Passage to read: Begin
Mr Beazley's remarks, made in a meeting in 2006 with the then US ambassador, Robert McCallum, just months before Kevin Rudd replaced him as Labor leader, are significant as no Australian federal political leader has ever disclosed what position they believed the nation should take if the US and China came to blows over Taiwan - an event that would present Australia's greatest foreign policy dilemma.

Advertisement: Story continues below The cable, classified as confidential and not to be disclosed outside the US government, gave the following summary of Mr Beazley's comments: ''In the event of a war between the United States and China, Australia would have absolutely no alternative but to line up militarily beside the US. Otherwise the alliance would be effectively dead and buried, something that Australia could never afford to see happen.''

The cable is one of hundreds of US State Department documents relevant to Australia released by the WikiLeaks website to the Herald.

Two other cables reveal further insights into Australia's relations with China. They relate to a pledge in 2007 by Mr Rudd, as the newly elected prime minister, to US officials to ''get inside the heads'' of China's leaders, and the government's belief that China had tried to intimidate it through a series of actions last year, including the arrest of the former Rio Tinto executive Stern Hu.

Mr Beazley was commenting on remarks in 2004 by Alexander Downer, then the foreign affairs minister in the Howard government, that a conflict between the US and China over Taiwan would not necessarily trigger Aus- tralia's obligations under the ANZUS Treaty.

The treaty commits Australia and the US to respond if the armed forces of the other in the Pacific come under attack.
Passage to read: End
**Exercise instructions**
(1) In the news excerpt about Mr Beazley's remarks on a war between the US and China, who was the US ambassador he met with in 2006?
(2) Summarize the news excerpt about Mr Beazley's remarks on a war between the US and China in two sentences.
(3) Resume the news excerpt about Mr Beazley's remarks on a war between the US and China, writing the next paragraph after its final sentence.
Data listing: Begin
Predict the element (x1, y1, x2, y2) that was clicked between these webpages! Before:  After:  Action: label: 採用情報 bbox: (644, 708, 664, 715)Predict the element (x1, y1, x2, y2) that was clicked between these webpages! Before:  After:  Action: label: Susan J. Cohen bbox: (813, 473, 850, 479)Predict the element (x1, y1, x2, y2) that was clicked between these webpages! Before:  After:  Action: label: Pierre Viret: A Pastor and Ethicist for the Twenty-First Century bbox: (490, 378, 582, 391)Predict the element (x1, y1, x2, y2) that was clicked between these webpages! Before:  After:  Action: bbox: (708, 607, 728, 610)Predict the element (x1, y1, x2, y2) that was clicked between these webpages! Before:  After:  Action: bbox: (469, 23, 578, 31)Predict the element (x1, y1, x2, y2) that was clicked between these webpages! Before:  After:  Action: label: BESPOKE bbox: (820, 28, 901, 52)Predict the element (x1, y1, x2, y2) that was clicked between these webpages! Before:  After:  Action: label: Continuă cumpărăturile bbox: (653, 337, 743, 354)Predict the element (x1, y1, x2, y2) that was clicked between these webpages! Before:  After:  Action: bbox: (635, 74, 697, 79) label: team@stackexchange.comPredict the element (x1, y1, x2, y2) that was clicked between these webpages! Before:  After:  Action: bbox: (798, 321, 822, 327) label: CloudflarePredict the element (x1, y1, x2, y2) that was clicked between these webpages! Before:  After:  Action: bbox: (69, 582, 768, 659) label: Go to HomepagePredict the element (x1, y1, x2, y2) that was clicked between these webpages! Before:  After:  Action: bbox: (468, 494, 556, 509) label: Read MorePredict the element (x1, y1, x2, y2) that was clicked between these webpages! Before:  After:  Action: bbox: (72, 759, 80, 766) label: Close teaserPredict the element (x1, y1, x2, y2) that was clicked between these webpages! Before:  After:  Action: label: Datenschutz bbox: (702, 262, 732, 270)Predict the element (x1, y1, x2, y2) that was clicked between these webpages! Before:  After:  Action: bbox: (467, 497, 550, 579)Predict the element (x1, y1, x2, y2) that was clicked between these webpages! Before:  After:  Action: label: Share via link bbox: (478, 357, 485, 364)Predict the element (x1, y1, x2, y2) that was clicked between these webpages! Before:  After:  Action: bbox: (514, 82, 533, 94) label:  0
Data listing: End
**Task-by-task answers**
(1) Robert McCallum.

(2) In a 2006 meeting with then US ambassador Robert McCallum, Mr Beazley said that in a war between the US and China, Australia would have absolutely no alternative but to line up militarily beside the US, or the alliance would be effectively dead. The confidential cable recording this is one of hundreds of US State Department documents relevant to Australia that WikiLeaks released to the Herald, and two other cables give further insights into Australia's relations with China.

(3)
Mr Downer's comments, which he insisted were taken out of context, caused concern in Washington and prompted the then US ambassador, Tom Schieffer, to declare that America expected Australia's support in the event of conflict over Taiwan.

The then prime minister, John Howard, refused to comment publicly on what Australia would do if hostility broke out between the US and China, saying it was a hypothetical situation.

But Mr Beazley told Mr McCallum that Mr Downer should have ''known better than to have given Beijing any notion that Canberra would be able to sit out a conflict''.

The publication of Mr Beazley's remarks comes at a sensitive time in Australia's increasingly complex relationship with China.

Earlier this week, another cable released by WikiLeaks revealed that last year Mr Rudd, now the Foreign Affairs Minister, told the US Secretary of State, Hillary Clinton, to be prepared ''to deploy force'' if efforts to integrate China into the international community failed.

A fresh WikiLeaks cable released to the Herald discloses the Australian government's belief that China had tried last year to intimidate it through aggressive lobbying, increased public criticism, the arrest of Hu and the ''time-worn tactic'' of cancelling high-level visits.

The confidential cable from the US embassy in Beijing last December quotes Graham Fletcher, the first assistant secretary for north Asia in the Department of Foreign Affairs and Trade, as saying Australia had stood up to Chinese pressure and forced its leaders to soften their approach in the latter part of the year. ''We learnt we can make them blink,'' the cable quotes Mr Fletcher as saying, adding his view that it was ''only round one''.

Mr Fletcher is recorded describing how China had gone to great lengths last year to pressure Australia not to give the Uighur leader Rebiya Kadeer a visa, including ''privately warning a major Australian bank that sponsors the National Press Club to use its influence to block a Kadeer speech there''.

He told the US officials of the federal government's concern that cracking down too hard on Chinese lobbying in Australia would ''simply drive it underground''.

Meanwhile, another cable in the latest releases, dated December 2007 and from the US embassy in Canberra following a meeting between Mr Rudd and Mr McCallum, records Mr Rudd stating his intention to engage China and ''get inside the heads of their senior leadership on their long-term plans''.

Mr Rudd told Mr McCallum he was ''not starry-eyed towards China'', despite his time as a diplomat in Beijing.